== Task description ==
Transcribe every record exactly, omitting none.

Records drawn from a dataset
####################
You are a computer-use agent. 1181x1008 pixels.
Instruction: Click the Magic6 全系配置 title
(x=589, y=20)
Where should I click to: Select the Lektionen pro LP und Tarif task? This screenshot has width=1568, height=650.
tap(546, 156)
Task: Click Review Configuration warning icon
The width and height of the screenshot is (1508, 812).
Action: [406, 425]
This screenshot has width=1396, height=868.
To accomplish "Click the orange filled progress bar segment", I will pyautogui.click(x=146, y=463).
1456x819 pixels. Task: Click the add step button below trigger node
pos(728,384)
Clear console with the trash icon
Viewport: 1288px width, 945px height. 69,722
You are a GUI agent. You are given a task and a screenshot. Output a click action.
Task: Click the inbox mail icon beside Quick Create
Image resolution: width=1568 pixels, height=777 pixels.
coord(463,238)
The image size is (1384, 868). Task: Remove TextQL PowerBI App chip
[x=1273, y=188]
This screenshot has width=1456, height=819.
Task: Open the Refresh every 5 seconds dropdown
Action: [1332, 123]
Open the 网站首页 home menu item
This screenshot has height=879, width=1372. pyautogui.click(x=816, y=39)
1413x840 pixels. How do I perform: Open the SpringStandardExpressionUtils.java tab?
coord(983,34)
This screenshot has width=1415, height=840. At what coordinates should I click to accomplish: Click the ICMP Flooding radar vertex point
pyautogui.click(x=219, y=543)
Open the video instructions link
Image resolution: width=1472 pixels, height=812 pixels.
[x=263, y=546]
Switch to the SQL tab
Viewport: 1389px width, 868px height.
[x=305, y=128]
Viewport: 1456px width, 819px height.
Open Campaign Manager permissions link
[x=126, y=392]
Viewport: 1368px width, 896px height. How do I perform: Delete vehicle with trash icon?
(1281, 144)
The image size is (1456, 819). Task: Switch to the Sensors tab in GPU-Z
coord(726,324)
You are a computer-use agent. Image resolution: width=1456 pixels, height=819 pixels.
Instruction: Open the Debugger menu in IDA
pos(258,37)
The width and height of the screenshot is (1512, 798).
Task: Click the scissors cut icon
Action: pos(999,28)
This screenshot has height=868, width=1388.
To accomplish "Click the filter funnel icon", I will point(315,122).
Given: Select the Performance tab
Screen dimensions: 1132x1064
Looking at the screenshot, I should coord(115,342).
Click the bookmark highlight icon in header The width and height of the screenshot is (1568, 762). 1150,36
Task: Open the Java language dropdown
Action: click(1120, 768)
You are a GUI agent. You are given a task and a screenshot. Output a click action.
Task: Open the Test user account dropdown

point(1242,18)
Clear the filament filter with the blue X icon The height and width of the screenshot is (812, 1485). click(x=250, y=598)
####################
== Completed task ==
You are a computer-use agent. 1181x1008 pixels.
Instruction: Click the Magic6 全系配置 title
(x=589, y=20)
Where should I click to: Select the Lektionen pro LP und Tarif task? This screenshot has width=1568, height=650.
tap(546, 156)
Task: Click Review Configuration warning icon
The width and height of the screenshot is (1508, 812).
Action: [406, 425]
This screenshot has width=1396, height=868.
To accomplish "Click the orange filled progress bar segment", I will pyautogui.click(x=146, y=463).
1456x819 pixels. Task: Click the add step button below trigger node
pos(728,384)
Clear console with the trash icon
Viewport: 1288px width, 945px height. 69,722
You are a GUI agent. You are given a task and a screenshot. Output a click action.
Task: Click the inbox mail icon beside Quick Create
Image resolution: width=1568 pixels, height=777 pixels.
coord(463,238)
The image size is (1384, 868). Task: Remove TextQL PowerBI App chip
[x=1273, y=188]
This screenshot has width=1456, height=819.
Task: Open the Refresh every 5 seconds dropdown
Action: [1332, 123]
Open the 网站首页 home menu item
This screenshot has height=879, width=1372. pyautogui.click(x=816, y=39)
1413x840 pixels. How do I perform: Open the SpringStandardExpressionUtils.java tab?
coord(983,34)
This screenshot has width=1415, height=840. At what coordinates should I click to accomplish: Click the ICMP Flooding radar vertex point
pyautogui.click(x=219, y=543)
Open the video instructions link
Image resolution: width=1472 pixels, height=812 pixels.
[x=263, y=546]
Switch to the SQL tab
Viewport: 1389px width, 868px height.
[x=305, y=128]
Viewport: 1456px width, 819px height.
Open Campaign Manager permissions link
[x=126, y=392]
Viewport: 1368px width, 896px height. How do I perform: Delete vehicle with trash icon?
(1281, 144)
The image size is (1456, 819). Task: Switch to the Sensors tab in GPU-Z
coord(726,324)
You are a computer-use agent. Image resolution: width=1456 pixels, height=819 pixels.
Instruction: Open the Debugger menu in IDA
pos(258,37)
The width and height of the screenshot is (1512, 798).
Task: Click the scissors cut icon
Action: pos(999,28)
This screenshot has height=868, width=1388.
To accomplish "Click the filter funnel icon", I will point(315,122).
Given: Select the Performance tab
Screen dimensions: 1132x1064
Looking at the screenshot, I should coord(115,342).
Click the bookmark highlight icon in header The width and height of the screenshot is (1568, 762). 1150,36
Task: Open the Java language dropdown
Action: click(1120, 768)
You are a GUI agent. You are given a task and a screenshot. Output a click action.
Task: Open the Test user account dropdown

point(1242,18)
Clear the filament filter with the blue X icon The height and width of the screenshot is (812, 1485). click(x=250, y=598)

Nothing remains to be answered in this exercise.